### Set exercise
Copy out the lines exactly, from the start of the lines through the line that contains "point(670,92)", leaving the pictures out.

### Data provided
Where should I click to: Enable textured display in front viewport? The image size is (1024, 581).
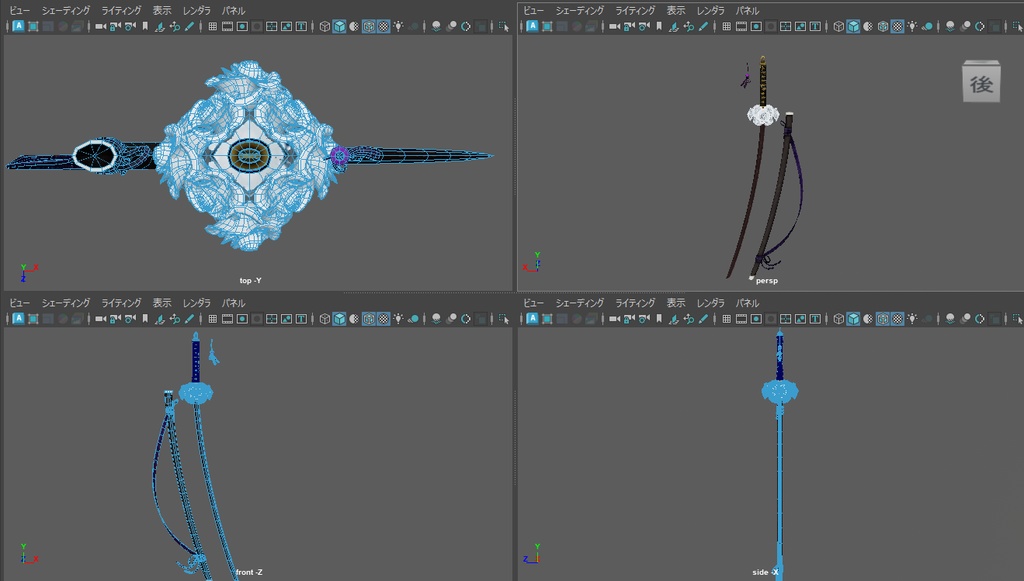(382, 319)
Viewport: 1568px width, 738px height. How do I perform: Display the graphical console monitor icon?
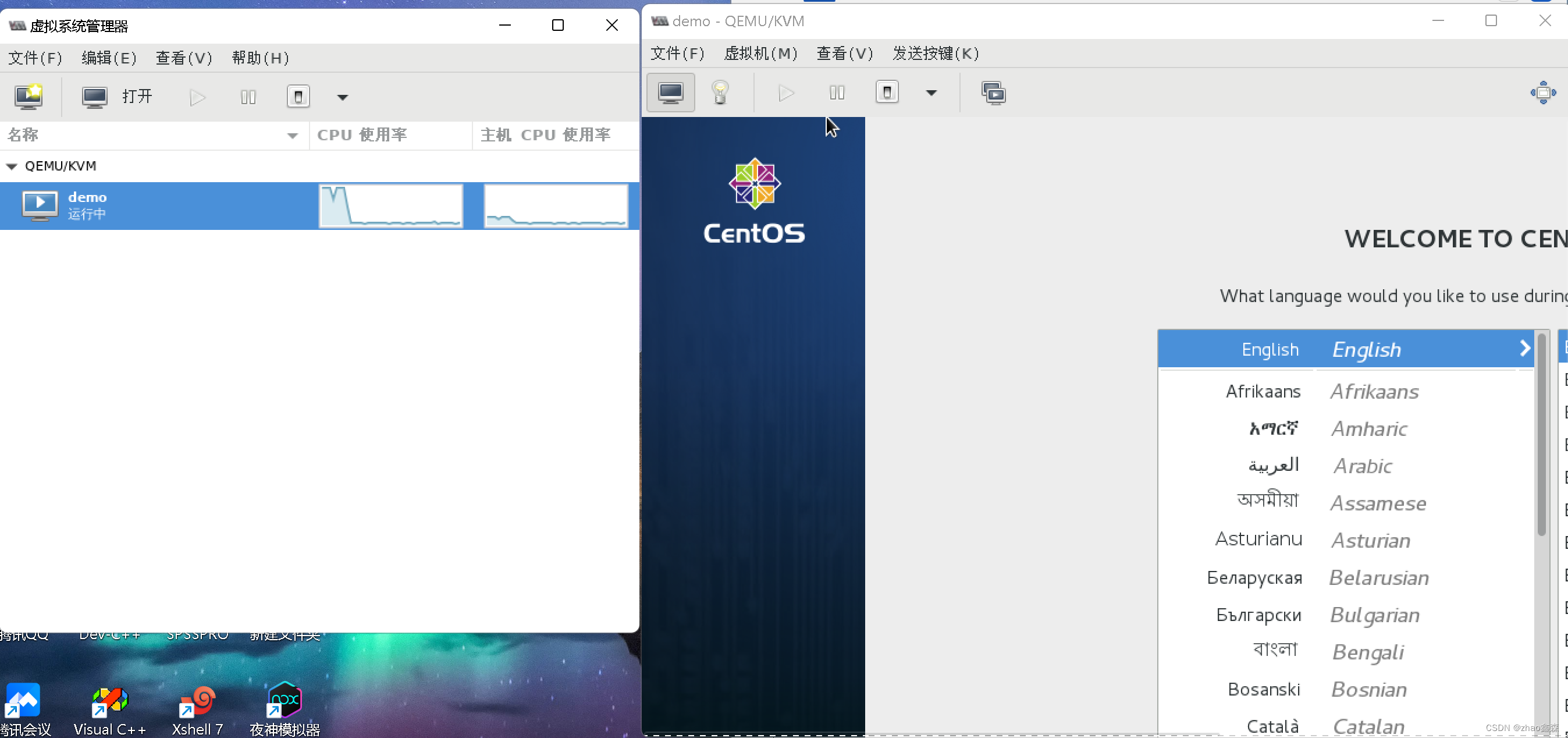point(670,92)
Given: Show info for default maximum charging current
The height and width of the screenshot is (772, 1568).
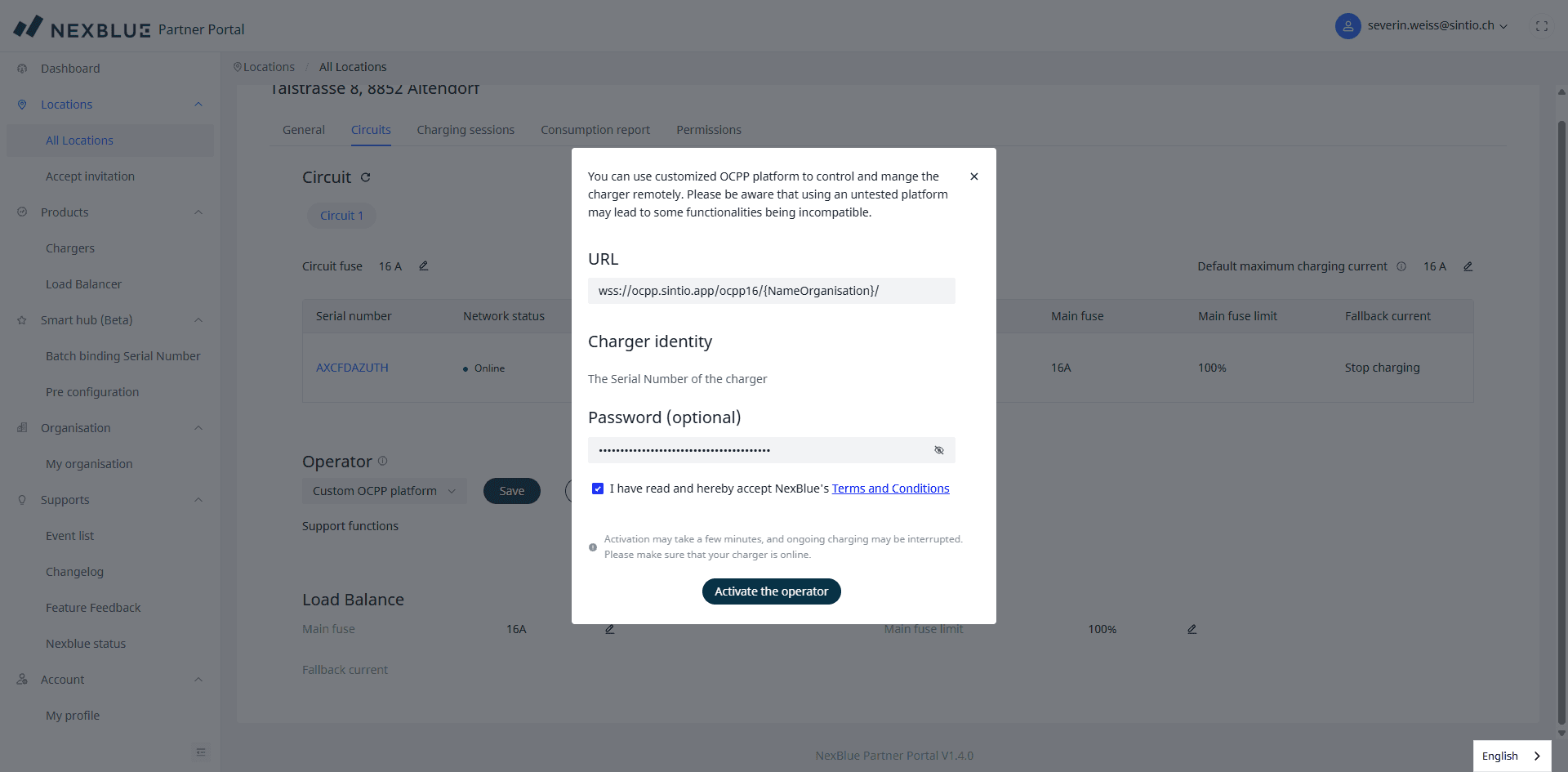Looking at the screenshot, I should [x=1401, y=266].
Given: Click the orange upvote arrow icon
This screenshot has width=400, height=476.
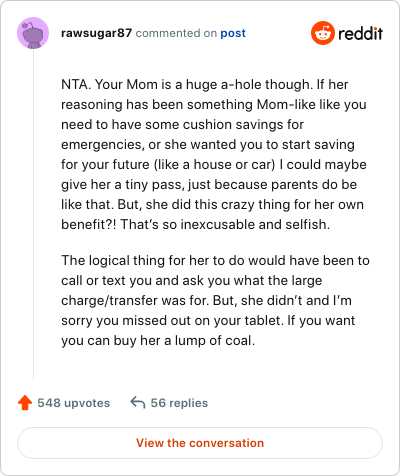Looking at the screenshot, I should coord(25,403).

### Output
Where should I click to: Enable textured display in front viewport? The image size is (1024, 581).
(382, 319)
Viewport: 1568px width, 738px height. How do I perform: Display the graphical console monitor icon?
point(670,92)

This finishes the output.